EXERCISE TASKS:
1. In the passage on section 1411 below, list every matter of eligibility that the passage says is governed by rules or guidelines.
2. Summarize the passage on section 1411 below in two sentences.
3. Reproduce the portion of the passage on section 1411 below starting with "The thing you" and going on through "to do that.".

GIVEN TEXT:
# # # # #
We’ve talked a bunch about the Exchanges, or the place where you go to buy health insurance if you can’t, or choose not, to buy it from your employer. However, there are rules governing who is actually allowed to purchase insurance on these Exchanges. There are also guidelines for who can receive premium assistance, whose employer based insurance in unaffordable, and who is exempt from tax penalty if they don’t have insurance.

Most of these requirements were laid out in previous sections, but the next 6 sections, including this one, 1411, explicitly state that the Secretary of Health and Human Services has to come up with a program to assess the eligibility of people for these various items. So, yes, they said previously that you have to meet these requirements, and now they are saying that the government has to make sure they determine whether you meet these requirements. I suppose that is better than the alternatives – either saying you have to do something and then not caring if you do it, or worse, making requirements that you have no possible way to prove you meet. That last one sounds like something the Vogons would do.

So the Secretary of HHS has to make this program. Then what? You have to give them information, name, date of birth, SSN, etc. If you are claiming a tax credit because your employer doesn’t provide minimum coverage, then you have to include a lot of details about your employment status, and the cost of the coverage, and the cost-sharing. I hope there is a form. I’m sure there will be a form. J

The thing you really need to understand about the PPACA is that is references a lot of other sections of the PPACA and many other laws. For instance, if you wanted to claim an exemption from having to hold insurance, which is allowed in section 1311, subpart d, subsubpart 4, subsubsubpart H, in order to be exempt from the tax penalty as laid out in section 5000A of the tax code, then section 1411 tells you how to do that.
# # # # #
EXERCISE DATA:

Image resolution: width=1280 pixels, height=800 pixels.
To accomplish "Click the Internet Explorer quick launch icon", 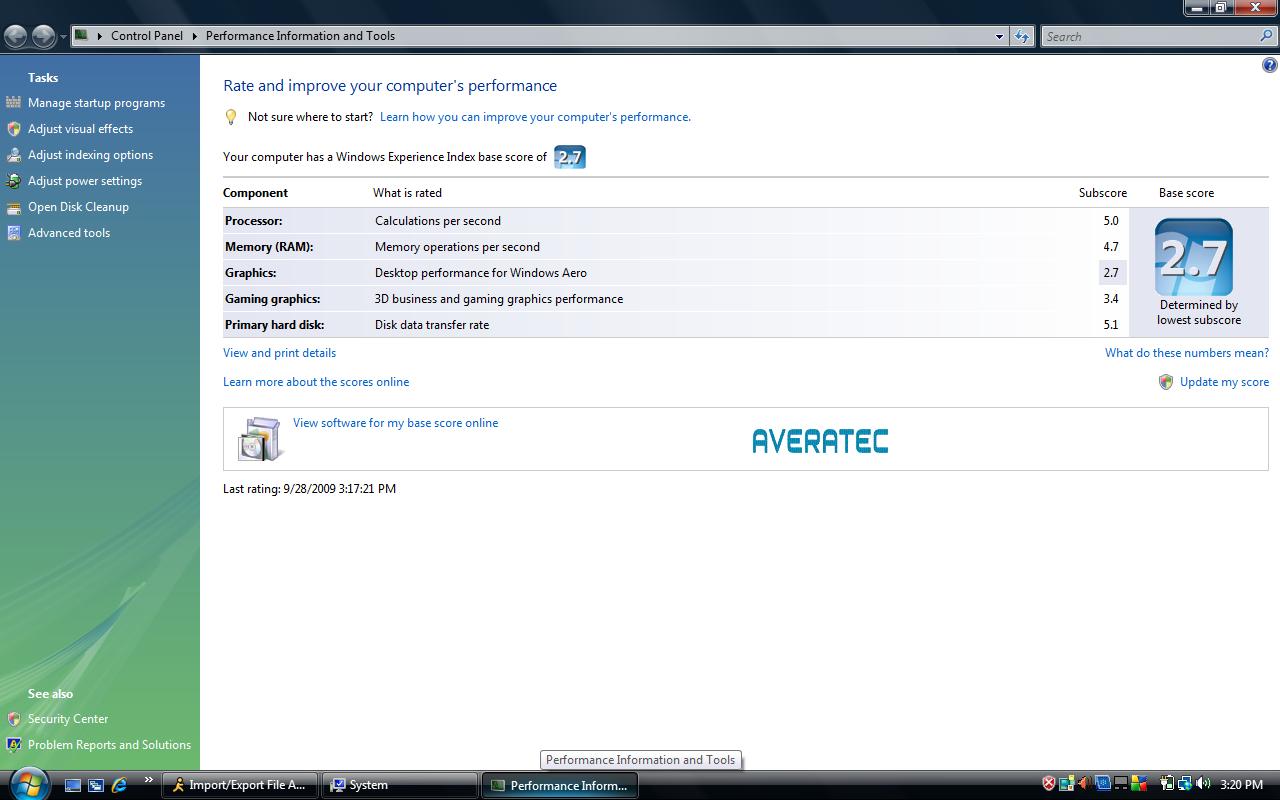I will (119, 785).
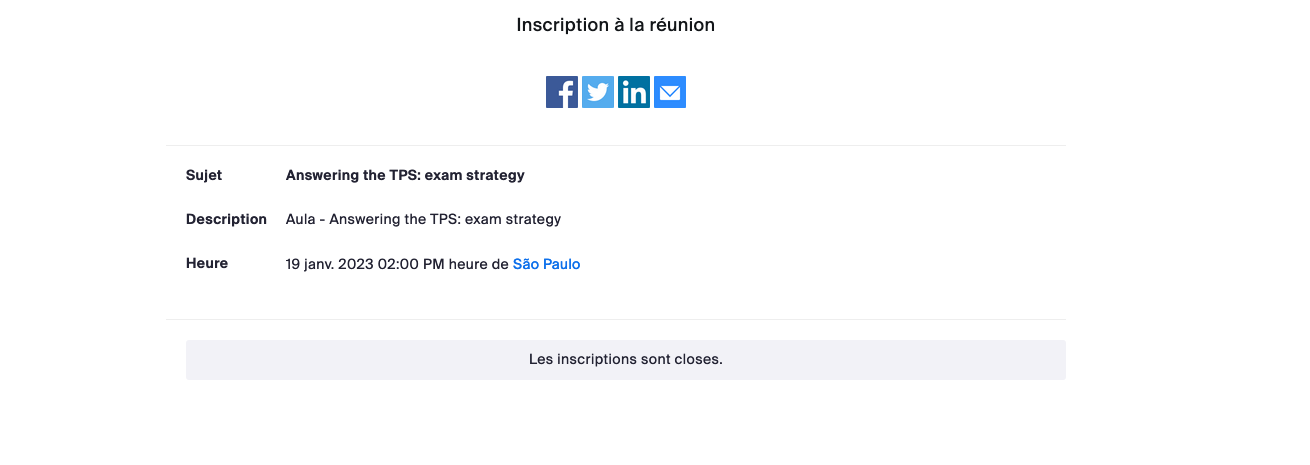Select the 'Description' field label

226,219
# # # # #
RESPONSES BY ITEM NUMBER:
1.
- Who is allowed to purchase insurance on the Exchanges
- Who can receive premium assistance
- Whose employer-based insurance is unaffordable
- Who is exempt from the tax penalty for not having insurance

2. Section 1411 requires the Secretary of Health and Human Services to create a program that determines whether people meet the eligibility requirements for buying insurance on the Exchanges, receiving premium assistance, and being exempt from the tax penalty. Applicants must supply personal information such as name, date of birth, and Social Security number, and those claiming a tax credit because their employer lacks minimum coverage must also give details of their employment status, the cost of the coverage, and the cost-sharing.

3.
The thing you really need to understand about the PPACA is that is references a lot of other sections of the PPACA and many other laws. For instance, if you wanted to claim an exemption from having to hold insurance, which is allowed in section 1311, subpart d, subsubpart 4, subsubsubpart H, in order to be exempt from the tax penalty as laid out in section 5000A of the tax code, then section 1411 tells you how to do that.